What you will do: What is printed must match, line for line, the records from their first line through the line containing "CMP for mobile apps (303, 2209)", with pictures left out.

======

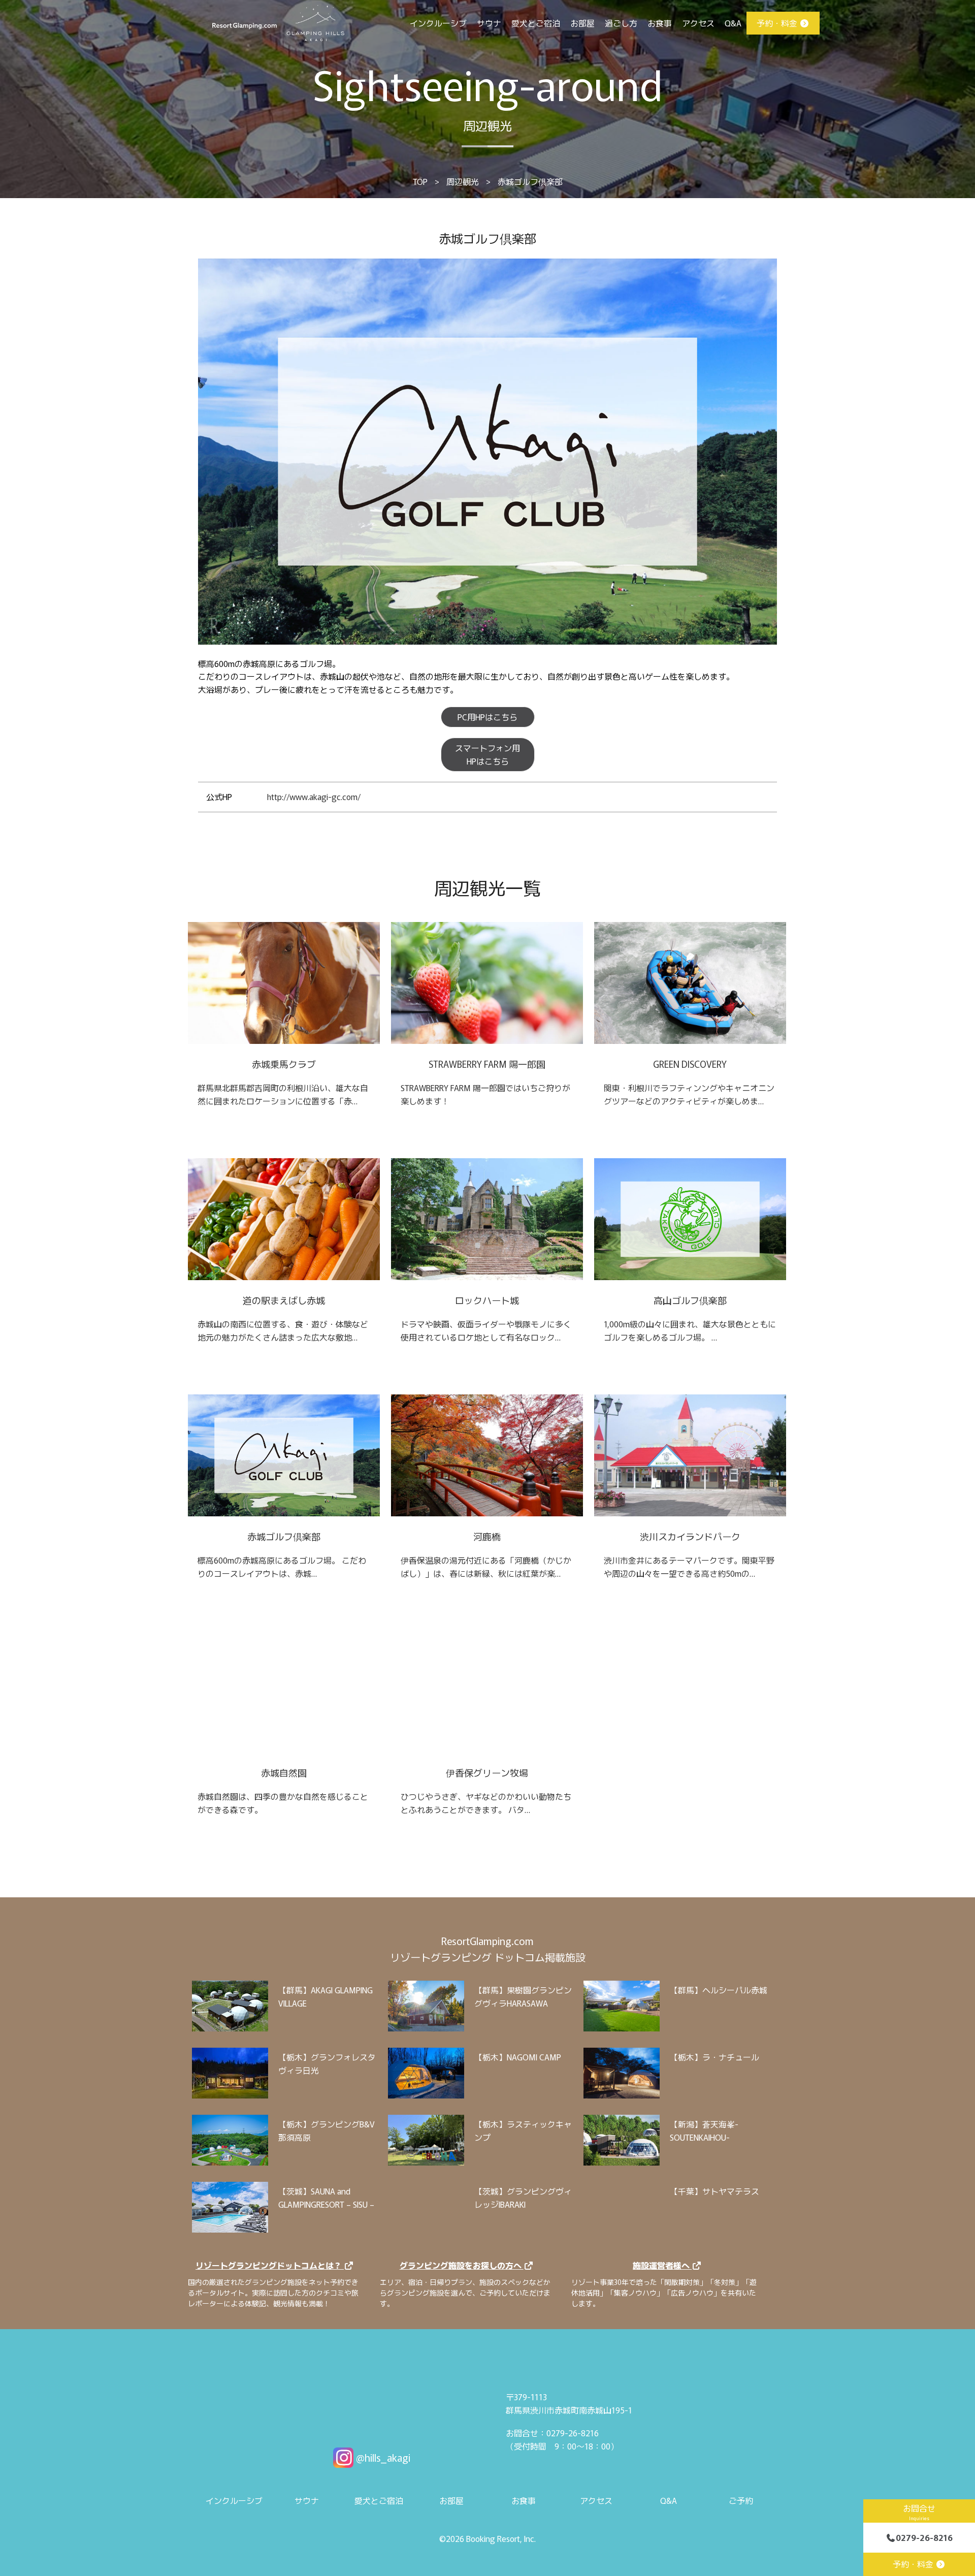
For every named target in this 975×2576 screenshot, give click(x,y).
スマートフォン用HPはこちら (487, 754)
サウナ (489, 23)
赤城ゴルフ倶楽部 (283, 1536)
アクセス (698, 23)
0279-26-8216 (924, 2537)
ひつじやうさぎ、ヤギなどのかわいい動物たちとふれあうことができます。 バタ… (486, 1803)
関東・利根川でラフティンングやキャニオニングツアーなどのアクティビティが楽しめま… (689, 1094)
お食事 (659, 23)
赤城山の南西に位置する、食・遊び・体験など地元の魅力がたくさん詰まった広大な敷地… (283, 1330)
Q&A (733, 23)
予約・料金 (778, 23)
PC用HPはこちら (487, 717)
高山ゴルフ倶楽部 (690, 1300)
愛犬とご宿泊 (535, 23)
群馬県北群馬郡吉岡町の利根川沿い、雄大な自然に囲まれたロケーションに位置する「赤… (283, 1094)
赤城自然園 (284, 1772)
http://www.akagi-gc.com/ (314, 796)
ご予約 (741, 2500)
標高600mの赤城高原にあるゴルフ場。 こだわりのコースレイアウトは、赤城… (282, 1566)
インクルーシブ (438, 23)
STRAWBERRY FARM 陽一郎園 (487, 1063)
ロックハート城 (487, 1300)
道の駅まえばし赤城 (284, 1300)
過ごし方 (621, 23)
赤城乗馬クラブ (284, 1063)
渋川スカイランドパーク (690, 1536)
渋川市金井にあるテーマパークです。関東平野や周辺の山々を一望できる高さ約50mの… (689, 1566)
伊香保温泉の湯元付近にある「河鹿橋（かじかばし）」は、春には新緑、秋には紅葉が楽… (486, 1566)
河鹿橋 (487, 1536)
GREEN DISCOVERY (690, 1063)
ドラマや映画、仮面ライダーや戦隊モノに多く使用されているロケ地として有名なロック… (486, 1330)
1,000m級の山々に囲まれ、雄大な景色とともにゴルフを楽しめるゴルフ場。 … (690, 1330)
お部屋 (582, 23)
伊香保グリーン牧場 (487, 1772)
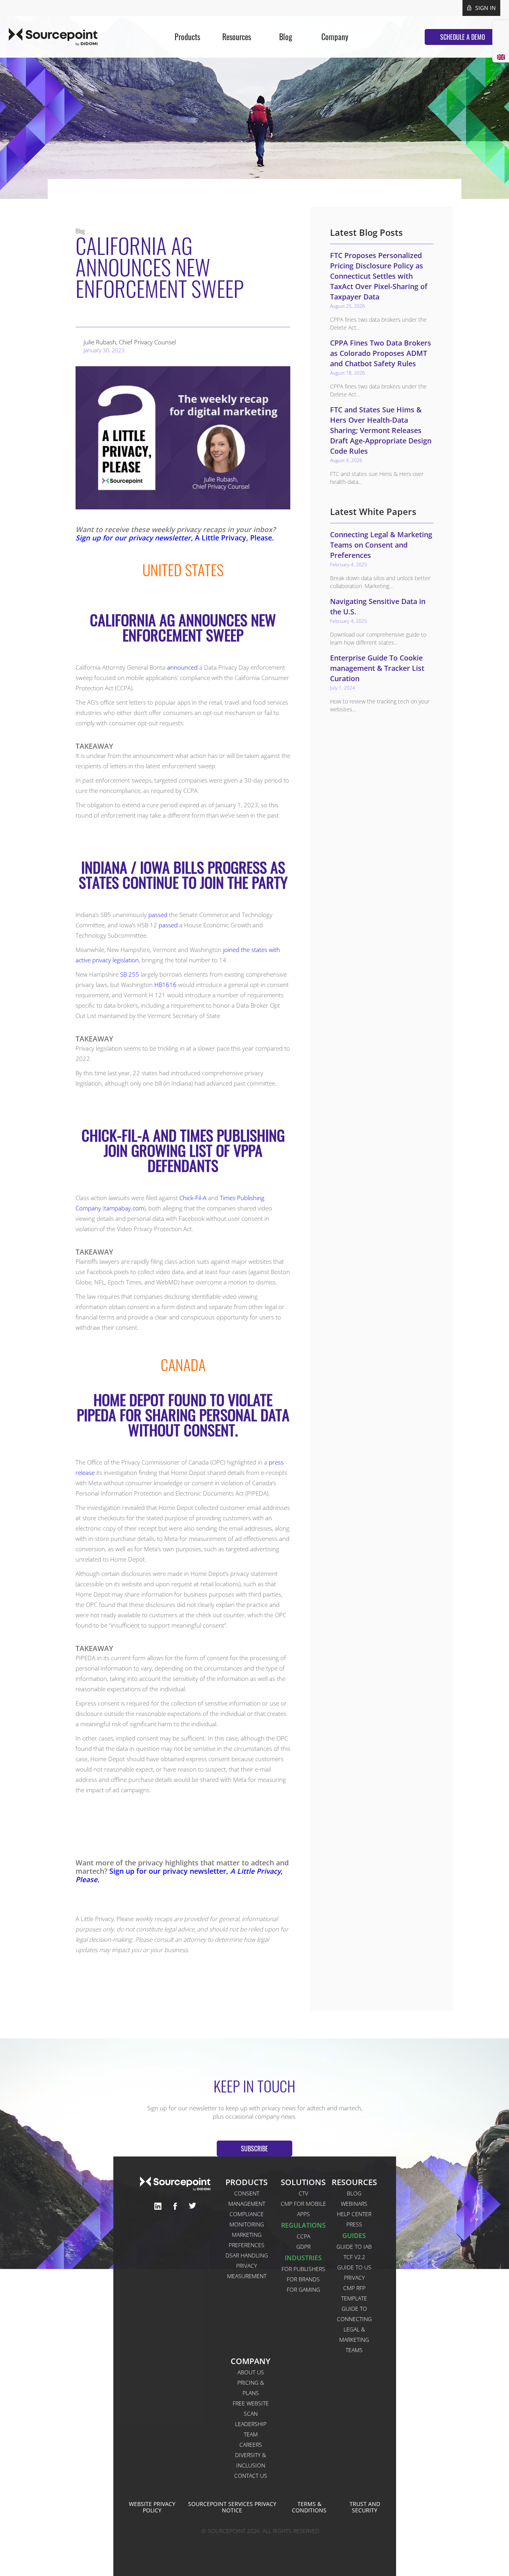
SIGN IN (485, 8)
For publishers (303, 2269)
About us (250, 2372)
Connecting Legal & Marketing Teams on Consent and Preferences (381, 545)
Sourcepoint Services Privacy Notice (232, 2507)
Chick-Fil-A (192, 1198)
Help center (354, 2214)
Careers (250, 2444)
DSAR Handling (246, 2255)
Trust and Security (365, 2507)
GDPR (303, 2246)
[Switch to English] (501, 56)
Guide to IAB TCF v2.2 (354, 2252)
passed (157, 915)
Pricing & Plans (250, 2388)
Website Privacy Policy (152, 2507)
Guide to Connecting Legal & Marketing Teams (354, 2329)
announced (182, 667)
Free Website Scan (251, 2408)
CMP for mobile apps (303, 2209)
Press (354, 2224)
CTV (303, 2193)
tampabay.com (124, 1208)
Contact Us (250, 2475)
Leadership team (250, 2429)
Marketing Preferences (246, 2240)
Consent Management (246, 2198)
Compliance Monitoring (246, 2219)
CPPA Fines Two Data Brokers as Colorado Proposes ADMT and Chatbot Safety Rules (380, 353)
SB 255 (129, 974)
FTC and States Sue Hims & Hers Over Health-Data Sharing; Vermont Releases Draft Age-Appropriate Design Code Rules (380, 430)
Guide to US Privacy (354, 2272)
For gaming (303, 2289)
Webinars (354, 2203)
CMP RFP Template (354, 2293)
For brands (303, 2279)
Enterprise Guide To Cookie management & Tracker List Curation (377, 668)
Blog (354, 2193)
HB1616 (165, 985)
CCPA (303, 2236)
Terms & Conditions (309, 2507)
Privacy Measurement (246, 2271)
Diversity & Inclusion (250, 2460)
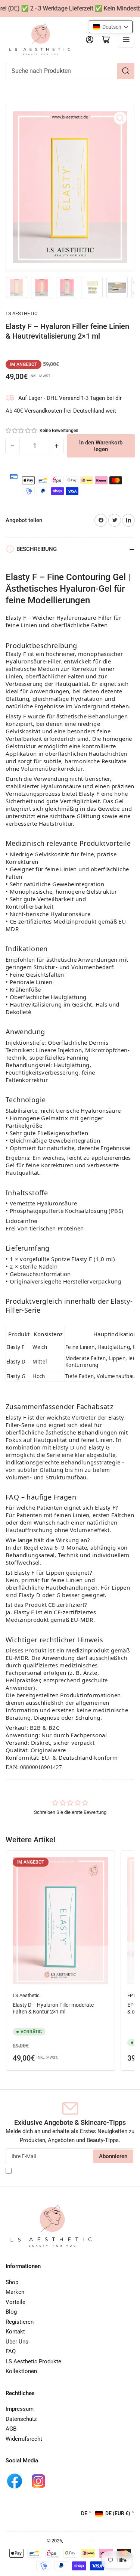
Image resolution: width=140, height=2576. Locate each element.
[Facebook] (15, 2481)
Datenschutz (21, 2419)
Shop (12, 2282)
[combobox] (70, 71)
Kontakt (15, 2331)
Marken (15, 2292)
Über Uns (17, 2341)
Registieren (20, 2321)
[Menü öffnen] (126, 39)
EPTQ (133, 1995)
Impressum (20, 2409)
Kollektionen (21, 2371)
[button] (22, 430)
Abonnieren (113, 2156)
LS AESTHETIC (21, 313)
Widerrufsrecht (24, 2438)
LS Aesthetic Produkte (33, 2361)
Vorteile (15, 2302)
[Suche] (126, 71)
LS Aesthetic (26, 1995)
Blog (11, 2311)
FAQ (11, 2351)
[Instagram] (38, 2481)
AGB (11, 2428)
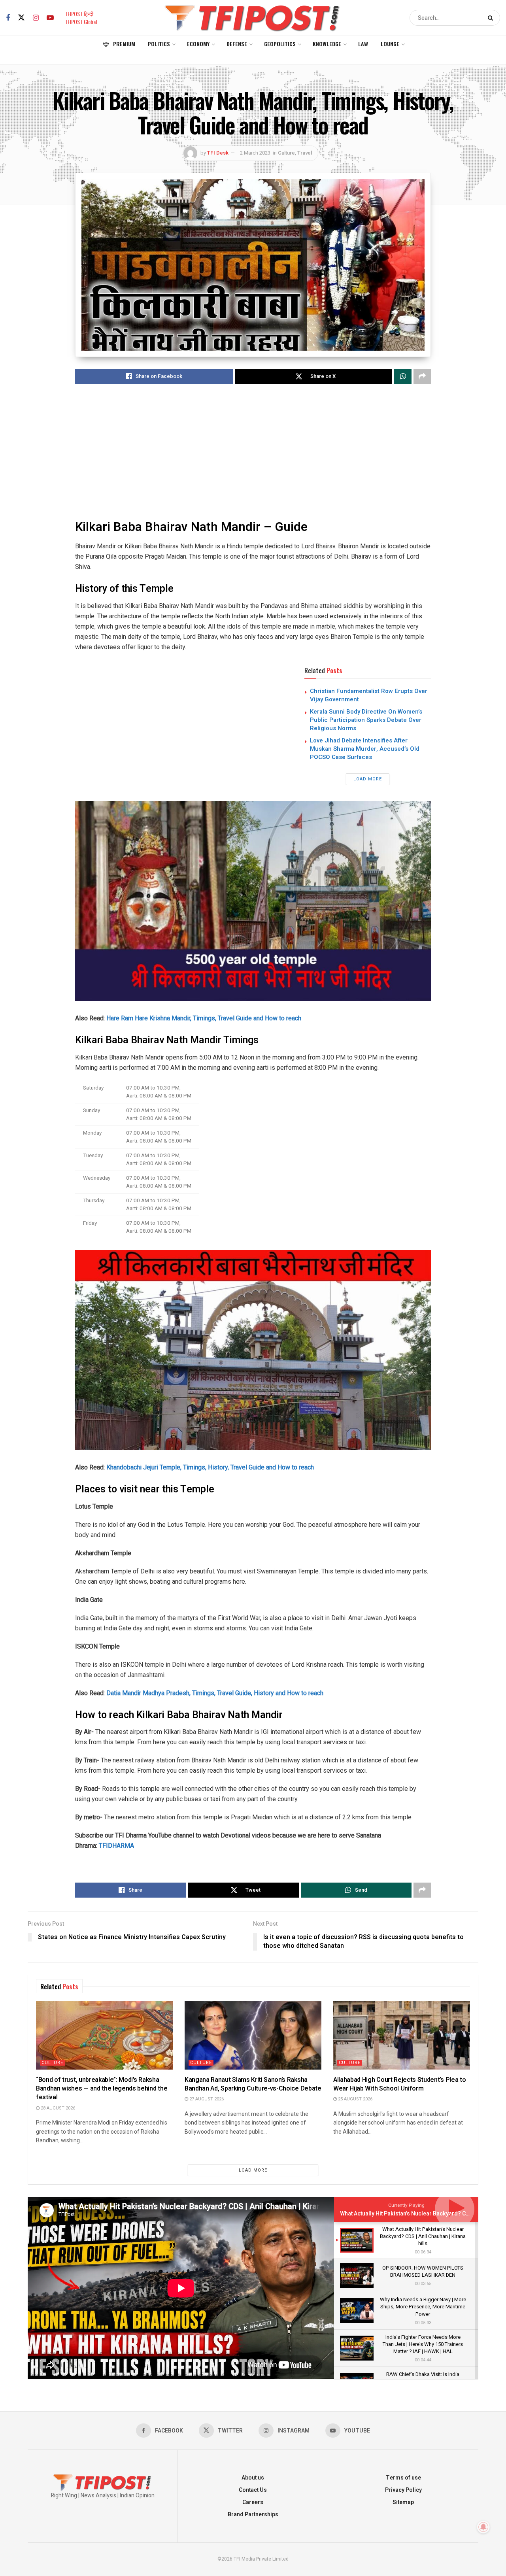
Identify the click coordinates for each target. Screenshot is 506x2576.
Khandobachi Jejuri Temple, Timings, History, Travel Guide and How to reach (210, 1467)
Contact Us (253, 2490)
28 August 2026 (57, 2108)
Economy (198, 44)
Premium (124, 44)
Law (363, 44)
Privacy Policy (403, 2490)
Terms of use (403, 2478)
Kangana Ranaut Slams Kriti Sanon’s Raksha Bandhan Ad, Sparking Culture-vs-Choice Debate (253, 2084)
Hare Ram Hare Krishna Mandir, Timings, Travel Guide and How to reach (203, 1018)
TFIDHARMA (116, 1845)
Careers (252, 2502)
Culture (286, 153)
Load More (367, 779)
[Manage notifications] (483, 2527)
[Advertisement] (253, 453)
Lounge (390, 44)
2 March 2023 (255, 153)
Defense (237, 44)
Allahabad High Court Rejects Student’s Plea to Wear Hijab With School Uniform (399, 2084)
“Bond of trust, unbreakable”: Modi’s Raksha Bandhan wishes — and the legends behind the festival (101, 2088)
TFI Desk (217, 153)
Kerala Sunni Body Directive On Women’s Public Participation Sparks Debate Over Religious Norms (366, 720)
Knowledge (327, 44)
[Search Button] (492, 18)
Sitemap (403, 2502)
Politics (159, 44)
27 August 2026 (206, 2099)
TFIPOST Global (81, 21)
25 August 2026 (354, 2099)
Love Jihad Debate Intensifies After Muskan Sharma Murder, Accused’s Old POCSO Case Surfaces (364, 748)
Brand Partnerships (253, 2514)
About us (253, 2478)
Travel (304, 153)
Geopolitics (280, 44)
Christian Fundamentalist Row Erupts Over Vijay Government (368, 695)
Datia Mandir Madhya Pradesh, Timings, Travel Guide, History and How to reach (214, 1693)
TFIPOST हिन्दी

======

Expected answer:
For every named target in this 975×2576 screenshot, give click(x,y).
スマートフォン用HPはこちら (487, 754)
サウナ (489, 23)
赤城ゴルフ倶楽部 (283, 1536)
アクセス (698, 23)
0279-26-8216 (924, 2537)
ひつじやうさぎ、ヤギなどのかわいい動物たちとふれあうことができます。 バタ… (486, 1803)
関東・利根川でラフティンングやキャニオニングツアーなどのアクティビティが楽しめま… (689, 1094)
お食事 (659, 23)
赤城山の南西に位置する、食・遊び・体験など地元の魅力がたくさん詰まった広大な敷地… (283, 1330)
Q&A (733, 23)
予約・料金 (778, 23)
PC用HPはこちら (487, 717)
高山ゴルフ倶楽部 (690, 1300)
愛犬とご宿泊 (535, 23)
群馬県北群馬郡吉岡町の利根川沿い、雄大な自然に囲まれたロケーションに位置する「赤… (283, 1094)
赤城自然園 (284, 1772)
http://www.akagi-gc.com/ (314, 796)
ご予約 (741, 2500)
標高600mの赤城高原にあるゴルフ場。 こだわりのコースレイアウトは、赤城… (282, 1566)
インクルーシブ (438, 23)
STRAWBERRY FARM 陽一郎園 (487, 1063)
ロックハート城 (487, 1300)
道の駅まえばし赤城 (284, 1300)
過ごし方 (621, 23)
赤城乗馬クラブ (284, 1063)
渋川スカイランドパーク (690, 1536)
渋川市金井にあるテーマパークです。関東平野や周辺の山々を一望できる高さ約50mの… (689, 1566)
伊香保温泉の湯元付近にある「河鹿橋（かじかばし）」は、春には新緑、秋には紅葉が楽… (486, 1566)
河鹿橋 (487, 1536)
GREEN DISCOVERY (690, 1063)
ドラマや映画、仮面ライダーや戦隊モノに多く使用されているロケ地として有名なロック… (486, 1330)
1,000m級の山々に囲まれ、雄大な景色とともにゴルフを楽しめるゴルフ場。 … (690, 1330)
お部屋 (582, 23)
伊香保グリーン牧場 (487, 1772)
SIGN IN (485, 8)
For publishers (303, 2269)
About us (250, 2372)
Connecting Legal & Marketing Teams on Consent and Preferences (381, 545)
Sourcepoint Services Privacy Notice (232, 2507)
Chick-Fil-A (192, 1198)
Help center (354, 2214)
Careers (250, 2444)
DSAR Handling (246, 2255)
Trust and Security (365, 2507)
GDPR (303, 2246)
[Switch to English] (501, 56)
Guide to IAB TCF v2.2 (354, 2252)
passed (157, 915)
Pricing & Plans (250, 2388)
Website Privacy Policy (152, 2507)
Guide to Connecting Legal & Marketing Teams (354, 2329)
announced (182, 667)
Free Website Scan (251, 2408)
CMP for mobile apps (303, 2209)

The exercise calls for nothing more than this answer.